De notre point de vue au 21e siècle, nous pouvons remettre en cause l’hypothèse selon laquelle la lessive devrait être le travail des femmes, mais le capitalisme n’a pas créé la division sexuelle du travail ; il en a commencé le processus d’élimination.

Il l’a fait d’abord en rendant le travail moins coûteux, puis en faisant de l’indépendance un choix plus réaliste, et enfin en créant un monde dans lequel les individus peuvent se permettre de rejeter le fardeau de la tradition – et de tenter de persuader les autres de se joindre à eux dans ce rejet. Si le sujet du féminisme se soucie de la libération des femmes de millénaires d’oppression, alors le capitalisme est le sponsor du féminisme, pas son ennemi.

Voilà pourquoi Davies affirme que la quasi-totalité des premières féministes

« étaient libérales et partisanes ardentes du laissez-faire et de l’industrie capitaliste. Elles étaient bien conscientes de la relation entre l’autonomie et la liberté de choix qu’elles défendaient pour les femmes, et les transformations économiques qui avaient rendue possible la liberté comme une réalité du quotidien ».

Compassion pour la malheureuse femme au foyer

Khrouchtchev a laissé entendre que la ménagère moderne était une création du capitalisme – et il avait raison. Il a en outre laissé entendre que la prévalence des femmes au foyer dans l’Amérique de 1950 était une tache dans le système de marché, et de nombreuses femmes occidentales depuis les années 1960 ont été enclines à partager ce point de vue.

La réputation des femmes au foyer pourrait ne jamais se remettre d’un livre publié quelques années après les « Débats de cuisine » : Betty Friedan, The Feminine Mystique, dans lequel Friedan a parlé du « problème qui n’a pas de nom. »

La féministe libertarienne Wendy McElroy écrit :

« Simplement, Friedan pensait que la domesticité niait aux femmes au foyer leur humanité et leur potentiel, les faisant à la fois souffrir physiquement et mentalement. Friedan a décrit la famille typique des années 50 comme un « camp de concentration confortable. » Comme les détenus des camps, les femmes au foyer de banlieue s’étaient adaptées psychologiquement et étaient devenues «dépendantes, passives, enfantines» et vivaient à un « niveau humain inférieur. » ( « Individualist Feminism : The Lost Tradition » FEE.org)
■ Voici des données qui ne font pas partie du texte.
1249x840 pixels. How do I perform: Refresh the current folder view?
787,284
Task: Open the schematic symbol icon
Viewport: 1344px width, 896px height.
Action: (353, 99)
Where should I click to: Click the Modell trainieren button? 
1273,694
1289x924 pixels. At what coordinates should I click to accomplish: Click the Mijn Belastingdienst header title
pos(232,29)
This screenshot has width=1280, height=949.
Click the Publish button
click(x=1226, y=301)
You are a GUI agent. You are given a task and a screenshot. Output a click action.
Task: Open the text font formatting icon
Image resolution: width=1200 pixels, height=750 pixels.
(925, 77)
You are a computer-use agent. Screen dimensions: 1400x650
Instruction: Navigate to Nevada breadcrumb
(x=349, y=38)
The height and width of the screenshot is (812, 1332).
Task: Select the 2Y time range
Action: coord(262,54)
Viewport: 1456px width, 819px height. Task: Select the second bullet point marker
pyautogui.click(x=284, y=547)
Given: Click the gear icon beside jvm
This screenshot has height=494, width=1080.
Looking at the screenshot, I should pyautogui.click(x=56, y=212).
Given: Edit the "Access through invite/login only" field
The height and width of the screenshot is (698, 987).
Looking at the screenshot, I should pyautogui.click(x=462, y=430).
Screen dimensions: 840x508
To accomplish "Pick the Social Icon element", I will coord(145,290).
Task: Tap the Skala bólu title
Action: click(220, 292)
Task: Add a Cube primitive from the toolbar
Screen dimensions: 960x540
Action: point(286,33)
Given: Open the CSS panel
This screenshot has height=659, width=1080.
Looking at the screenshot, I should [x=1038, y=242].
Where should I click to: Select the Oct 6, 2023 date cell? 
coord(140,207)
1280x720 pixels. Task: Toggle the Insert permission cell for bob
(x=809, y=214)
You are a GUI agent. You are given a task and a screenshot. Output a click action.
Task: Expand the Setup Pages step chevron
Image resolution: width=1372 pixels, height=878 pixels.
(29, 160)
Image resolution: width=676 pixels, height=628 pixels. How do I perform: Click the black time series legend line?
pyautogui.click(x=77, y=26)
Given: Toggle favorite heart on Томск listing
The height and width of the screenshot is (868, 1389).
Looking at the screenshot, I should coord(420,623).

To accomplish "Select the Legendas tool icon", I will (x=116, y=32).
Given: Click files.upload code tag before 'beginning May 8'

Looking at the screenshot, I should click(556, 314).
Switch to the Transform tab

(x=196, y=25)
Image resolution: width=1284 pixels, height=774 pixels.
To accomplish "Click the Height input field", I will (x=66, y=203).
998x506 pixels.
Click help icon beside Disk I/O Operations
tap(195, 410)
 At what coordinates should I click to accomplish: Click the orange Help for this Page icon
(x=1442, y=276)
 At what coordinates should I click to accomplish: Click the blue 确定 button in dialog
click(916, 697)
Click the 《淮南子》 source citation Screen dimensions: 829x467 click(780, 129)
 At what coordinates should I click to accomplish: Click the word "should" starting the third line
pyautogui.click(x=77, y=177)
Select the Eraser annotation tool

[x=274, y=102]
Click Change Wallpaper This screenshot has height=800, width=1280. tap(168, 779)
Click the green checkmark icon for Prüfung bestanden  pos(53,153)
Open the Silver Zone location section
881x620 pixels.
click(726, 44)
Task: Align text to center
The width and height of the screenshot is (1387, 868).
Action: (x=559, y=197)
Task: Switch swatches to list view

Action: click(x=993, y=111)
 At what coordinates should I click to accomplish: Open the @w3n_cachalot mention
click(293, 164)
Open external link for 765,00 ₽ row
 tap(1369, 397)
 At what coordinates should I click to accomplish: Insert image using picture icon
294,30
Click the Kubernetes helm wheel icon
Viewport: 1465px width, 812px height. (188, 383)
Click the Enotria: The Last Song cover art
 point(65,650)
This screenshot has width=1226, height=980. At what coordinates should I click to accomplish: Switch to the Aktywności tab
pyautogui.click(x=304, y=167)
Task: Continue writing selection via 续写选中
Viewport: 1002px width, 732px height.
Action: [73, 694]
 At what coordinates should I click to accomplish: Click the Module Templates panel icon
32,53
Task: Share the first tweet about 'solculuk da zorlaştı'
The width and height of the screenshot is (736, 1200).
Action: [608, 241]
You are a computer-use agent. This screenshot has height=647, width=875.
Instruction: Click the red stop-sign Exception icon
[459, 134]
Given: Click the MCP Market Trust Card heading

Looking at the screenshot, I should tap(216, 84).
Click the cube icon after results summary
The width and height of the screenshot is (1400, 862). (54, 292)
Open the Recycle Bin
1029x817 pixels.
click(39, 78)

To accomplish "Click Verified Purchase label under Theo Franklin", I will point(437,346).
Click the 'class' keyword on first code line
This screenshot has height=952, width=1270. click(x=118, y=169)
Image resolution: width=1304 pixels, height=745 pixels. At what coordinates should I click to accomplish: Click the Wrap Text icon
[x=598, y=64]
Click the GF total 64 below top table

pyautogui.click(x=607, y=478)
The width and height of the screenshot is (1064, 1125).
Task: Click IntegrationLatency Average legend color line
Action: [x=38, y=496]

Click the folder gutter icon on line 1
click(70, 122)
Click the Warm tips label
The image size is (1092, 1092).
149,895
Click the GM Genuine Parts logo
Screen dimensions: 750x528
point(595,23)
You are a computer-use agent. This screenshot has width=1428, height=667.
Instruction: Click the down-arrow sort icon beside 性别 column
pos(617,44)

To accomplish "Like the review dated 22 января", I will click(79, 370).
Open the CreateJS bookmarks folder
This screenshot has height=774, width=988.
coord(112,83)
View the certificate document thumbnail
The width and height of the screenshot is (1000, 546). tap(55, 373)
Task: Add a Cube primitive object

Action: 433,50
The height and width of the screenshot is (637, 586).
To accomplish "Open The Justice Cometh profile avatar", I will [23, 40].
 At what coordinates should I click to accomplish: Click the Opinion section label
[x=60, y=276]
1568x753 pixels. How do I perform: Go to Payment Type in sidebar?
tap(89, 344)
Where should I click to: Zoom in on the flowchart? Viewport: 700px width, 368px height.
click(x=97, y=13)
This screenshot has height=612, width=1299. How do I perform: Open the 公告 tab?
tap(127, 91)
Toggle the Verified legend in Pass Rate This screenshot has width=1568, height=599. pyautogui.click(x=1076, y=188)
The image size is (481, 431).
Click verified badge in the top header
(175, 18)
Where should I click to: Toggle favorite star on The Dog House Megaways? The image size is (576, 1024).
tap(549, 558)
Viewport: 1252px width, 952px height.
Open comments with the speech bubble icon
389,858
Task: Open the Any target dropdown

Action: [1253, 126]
L’avènement de la ménagère moderne est le résultat de plus richesse et de temps libre, et de plus en plus, la liberté pour les femmes d’accepter ou rejeter ce rôle.

Après que « The Feminine Mystique » est devenu une pierre angulaire de la deuxième vague du féminisme, Friedan, qui a cofondé la National Organization for Women (NOW) en 1966, a minimisé son activisme politique précédent : elle «avait été une militante politique acharnée de la gauche communiste depuis des décennies», selon McElroy, et ne voulait probablement pas que le mouvement désormais connu sous le nom de «libération des femmes» soit associé dans l’imaginaire populaire avec le socialisme radical. Mais, supposer une telle connexion n’était pas sans fondement.

À bas le patriarcat capitaliste

Comme Davies et McElroy le soulignent, les traditions les plus individualistes du féminisme embrassèrent le capitalisme. Et pourtant, le courant dominant du féminisme moderne a emprunté beaucoup à la théorie socialiste.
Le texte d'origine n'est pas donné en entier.